Quick Check on Beryl at 10:30 p.m. CDT
Hurricane Beryl is still very dangerous tonight with top winds of 150 mph. Minimum pressure is 947 mb. NOAA Hurricane Hunters found surface gusts to 159 mph still. Flight level winds were as high as 135 knots, which translates to 140 mph.
It is moving WNW at 22 mph.
Some of the deepest and coldest convection we have seen is bursting around the center tonight. The eye is still partially obscured by clouds. The storm may be undergoing another eyewall replacement tonight. Outer feeder bands of storms seem to be increasing and the storm may be ready to expand in size.
If is the storm is maintaining strength or even strengthening, it will be very bad news for Jamaica, which will absorb a direct hit tomorrow around lunchtime. Even if it weakens as forecast, the devastation will be terrible. Tropical storm force winds will begin early tomorrow morning on the island, with strong tropical storm force winds expected to arrive around 8 a.m. CDT on the southeast coast near Port Morant, and in Kingston a short time later. The northern eyewall will cut like a buzzsaw across the southern part of the island during the day. Hurricane force winds will begin around 9 a.m. and move east to west, ending near Savannah-La-Mer aorund 6 p.m. CDT tomorrow evening. A surge of 4-8 feet is expected, and the 4-8 rains with isolated amounts to near 1 foot will cause terrible flooding and mudslides.
It will bring strong tropical storm force winds to the Caymans early Thursday morning. It should pass far enough south to preclude there being hurricane force winds there.
The center will reach the coast of the Yucatan early Friday morning and emerge into the southwestern Gulf Friday evening.

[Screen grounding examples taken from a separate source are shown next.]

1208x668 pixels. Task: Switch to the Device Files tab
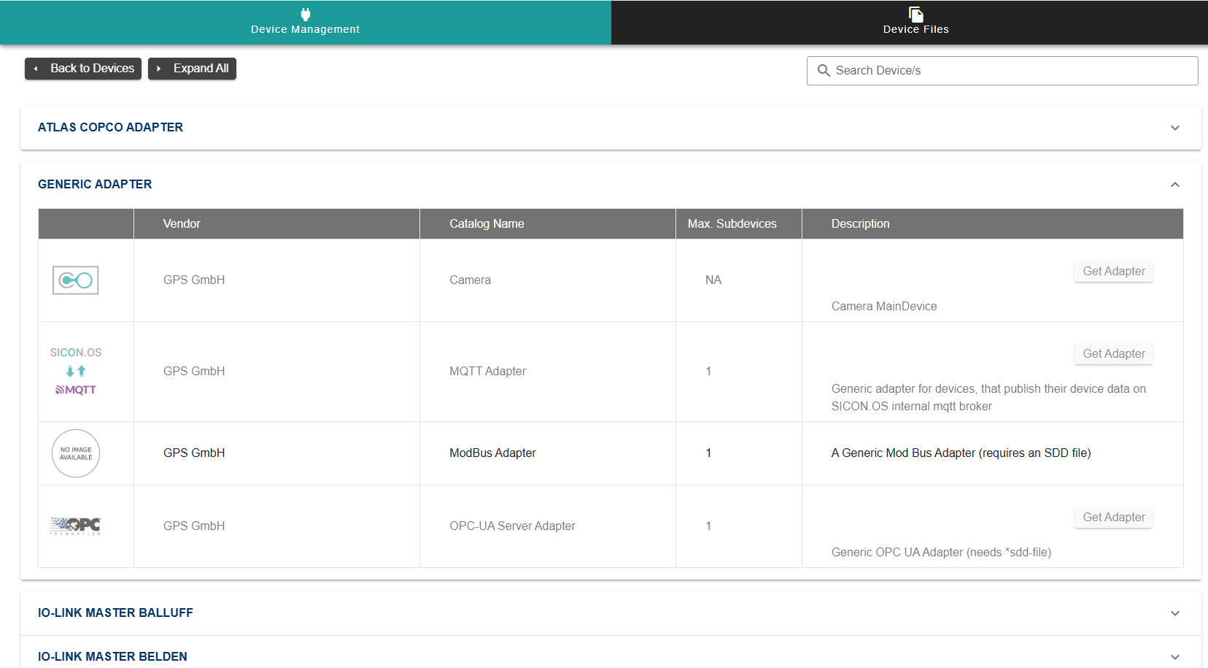[915, 23]
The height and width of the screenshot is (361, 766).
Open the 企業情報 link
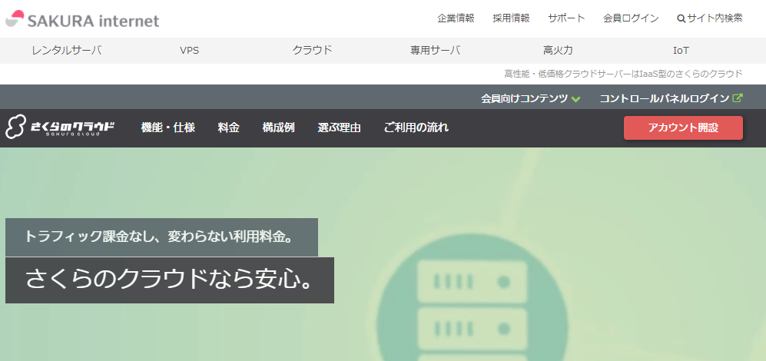[x=456, y=18]
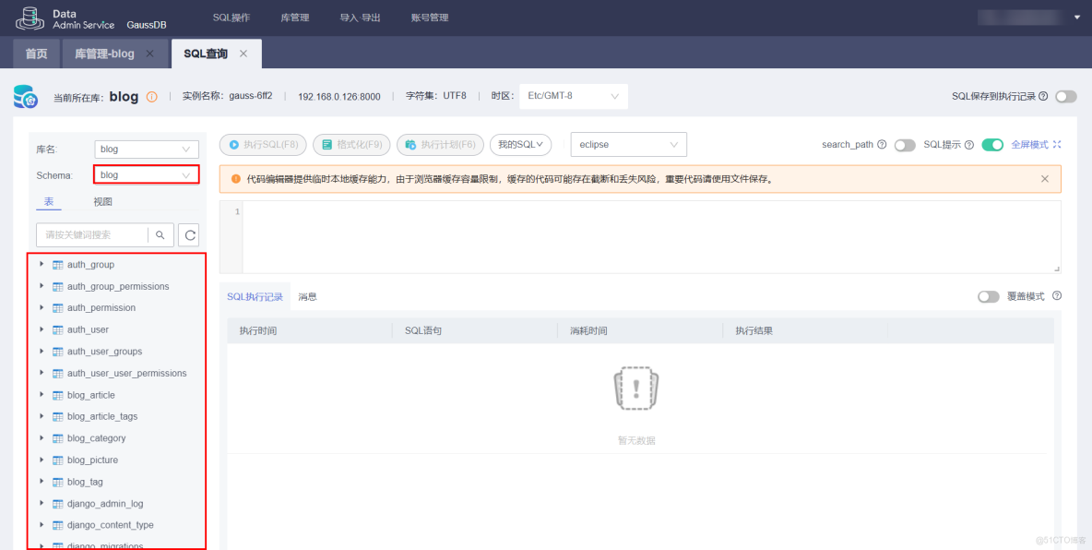Refresh the table list with the reload icon

point(188,234)
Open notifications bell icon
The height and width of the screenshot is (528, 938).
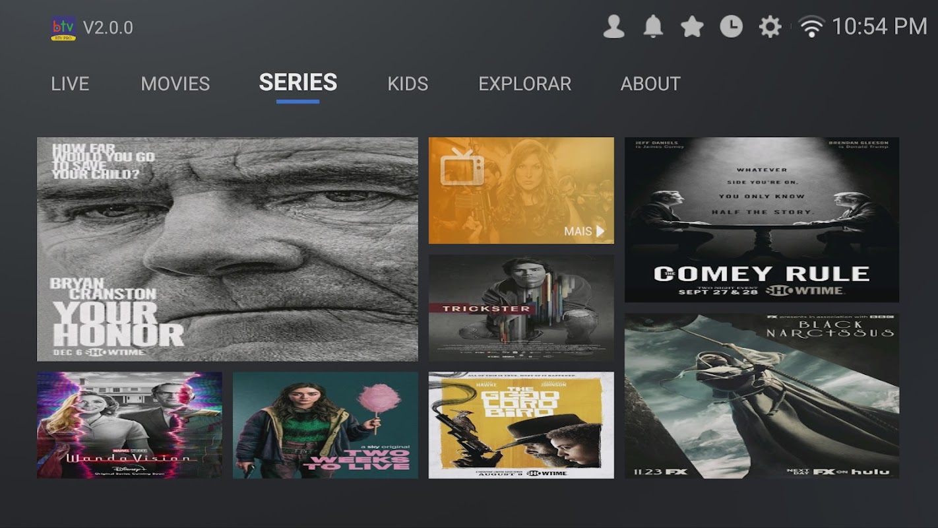pos(653,27)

It is then forecast to move onto the Mexican coast south of Brownsville TX Sunday evening. But there are some increasing signs that it may make landfall on the Texas coast. The GFS ensembles have made a big shift in that direction. And the Euro ensemble information is incomplete tonight, but they also show that as a possibility.
The HWRF is the most concerning model to me. It shows a 958 mb strengthening hurricane approaching the middle Texas coast somewhere between Corpus Christi and Houston Sunday night.